«La pensée pense ce qui la dépasse infiniment»




2010-12-18

sonhei com você.

J'ai rêvé de toi, sonhei com você, il m'apparaît tellement plus beau de rêver «avec» toi, en portugais. J'ai alors le sentiment que l'acte (ou le non-acte) de rêver est partagé, qu'il demeure un lien entre nos deux inconscients, que rêver avec toi implique réciprocité, échange, présence. «simultanéité dans le Temps». En français, «rêver de» présuppose déjà une distance, un éloignement entre la personne qui rêve et ce à quoi elle rêve, les éléments sont si détachés... alors qu'un rêve, de toi et de moi, un rêve est un retour à la fusion, perdue certes, mais rendue dans le rêve comme un espoir nouveau. Il me semble que rêver avec toi m'apparaît comme une possibilité réaffirmée dans l'univers. Un possible de notre impossibilité reconduit dans mon inconscient.

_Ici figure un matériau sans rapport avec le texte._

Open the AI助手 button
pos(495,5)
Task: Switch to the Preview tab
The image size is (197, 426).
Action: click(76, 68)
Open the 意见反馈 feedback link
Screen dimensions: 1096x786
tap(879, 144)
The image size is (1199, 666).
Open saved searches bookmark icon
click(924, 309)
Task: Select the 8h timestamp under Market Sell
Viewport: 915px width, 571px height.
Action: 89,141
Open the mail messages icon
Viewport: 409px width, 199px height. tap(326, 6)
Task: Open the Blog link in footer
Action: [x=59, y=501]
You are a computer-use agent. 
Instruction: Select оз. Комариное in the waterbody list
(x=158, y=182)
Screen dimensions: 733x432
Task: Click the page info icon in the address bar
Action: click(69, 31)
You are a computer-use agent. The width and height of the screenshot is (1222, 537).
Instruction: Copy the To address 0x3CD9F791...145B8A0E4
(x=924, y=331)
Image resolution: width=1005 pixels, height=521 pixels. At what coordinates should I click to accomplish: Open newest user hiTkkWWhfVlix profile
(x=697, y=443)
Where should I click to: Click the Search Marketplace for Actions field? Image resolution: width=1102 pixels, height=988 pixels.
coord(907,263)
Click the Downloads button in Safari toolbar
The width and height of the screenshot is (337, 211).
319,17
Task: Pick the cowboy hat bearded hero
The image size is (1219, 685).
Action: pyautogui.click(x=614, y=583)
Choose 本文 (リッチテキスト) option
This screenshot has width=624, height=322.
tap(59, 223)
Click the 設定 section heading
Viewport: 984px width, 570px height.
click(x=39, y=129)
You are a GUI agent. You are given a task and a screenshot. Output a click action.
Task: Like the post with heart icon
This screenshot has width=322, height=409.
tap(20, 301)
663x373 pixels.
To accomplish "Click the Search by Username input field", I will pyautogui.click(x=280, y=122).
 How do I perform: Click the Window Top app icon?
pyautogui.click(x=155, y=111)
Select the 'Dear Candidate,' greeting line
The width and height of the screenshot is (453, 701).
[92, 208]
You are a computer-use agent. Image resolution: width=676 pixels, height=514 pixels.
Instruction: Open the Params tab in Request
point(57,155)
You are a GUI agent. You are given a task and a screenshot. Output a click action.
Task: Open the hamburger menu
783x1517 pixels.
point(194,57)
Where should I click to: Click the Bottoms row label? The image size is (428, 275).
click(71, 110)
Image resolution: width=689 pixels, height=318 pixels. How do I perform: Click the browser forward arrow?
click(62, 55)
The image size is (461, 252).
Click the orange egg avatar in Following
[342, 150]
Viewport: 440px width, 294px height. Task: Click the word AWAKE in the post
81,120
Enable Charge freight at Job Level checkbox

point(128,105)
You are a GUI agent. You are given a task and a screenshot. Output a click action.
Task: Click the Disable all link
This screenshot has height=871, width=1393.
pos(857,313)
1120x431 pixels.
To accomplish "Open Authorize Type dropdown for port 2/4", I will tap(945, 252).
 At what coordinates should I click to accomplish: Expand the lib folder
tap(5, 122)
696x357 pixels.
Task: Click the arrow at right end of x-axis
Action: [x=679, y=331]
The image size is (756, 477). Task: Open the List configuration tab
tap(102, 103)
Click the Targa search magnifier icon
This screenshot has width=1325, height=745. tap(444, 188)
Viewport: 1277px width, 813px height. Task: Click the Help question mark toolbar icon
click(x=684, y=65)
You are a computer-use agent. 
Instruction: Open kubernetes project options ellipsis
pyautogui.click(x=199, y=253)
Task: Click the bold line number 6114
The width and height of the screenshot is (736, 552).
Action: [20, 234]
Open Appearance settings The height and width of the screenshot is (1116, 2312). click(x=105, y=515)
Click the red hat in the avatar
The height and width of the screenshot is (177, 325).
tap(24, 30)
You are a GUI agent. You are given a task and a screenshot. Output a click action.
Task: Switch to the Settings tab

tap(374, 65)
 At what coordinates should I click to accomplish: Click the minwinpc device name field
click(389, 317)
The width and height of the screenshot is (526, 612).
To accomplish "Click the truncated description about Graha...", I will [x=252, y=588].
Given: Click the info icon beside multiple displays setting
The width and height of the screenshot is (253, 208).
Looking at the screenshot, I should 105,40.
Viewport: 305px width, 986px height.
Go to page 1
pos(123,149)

Tu es apparu. D'abord en retrait, un peu à l'écart. Et j'ai su que c'était toi. J'ai su que c'était toi et j'ai tremblé, j'ai senti mon corps frissonner à l'idée de ton nom. Tu étais là. À quelques pas de moi. J'ai d'abord détourné le regard. Tu es venu vers moi. Je t'ai regardé. C'était bien toi, mais tu ne te ressemblais pas tout à fait. Tu semblais vieilli, des mèches de cheveux blanches couvraient presque ton visage. Nos lèvres se sont touchées. À peine. Comme si tu ne pouvais franchir une certaine limite. On se touchait comme l'on touche une idée, c'est-à-dire qu'on manque à la saisir. Comme si tu n'étais là qu'à demi. Tu étais mince, si mince, ton corps me paraissait encore plus petit, frêle, sous les vêtements. Je ne me rappelle plus les vêtements. Tu avais ton bateau, là, accosté non loin. Ton bateau qui avait peut-être doublé, triplé, de volume, ton bateau qui me semblait presque un bateau de croisière. On me faisait remarquer que tu étais là depuis déjà un moment, ancré ici. Pourquoi ne t'avais-je pas vu auparavant? À cause de la voix, de cette autre voix, qui, toujours, est présente dans mes rêves. Ni la mienne. Ni la tienne. Une seconde voix d'homme. Qui régit, détourne mes pensées, mes images. Ton image. À-demi absente. Un toi vieillit. Et moi ? Je n'arrive pas à me voir. Ni à me rappeler la fin du rêve. Au réveil, j'ai constaté ton absence, toujours là. Et y ai senti une présence si forte, si pure, qu'elle triomphait de toute présence véritable.

Le lendemain, j'ai trouvé ce poème, sur un mur,
dans le centre-ville.

Tu l'as écrit pour moi, peut-être.

La texture des lettres comme le grain de ta peau.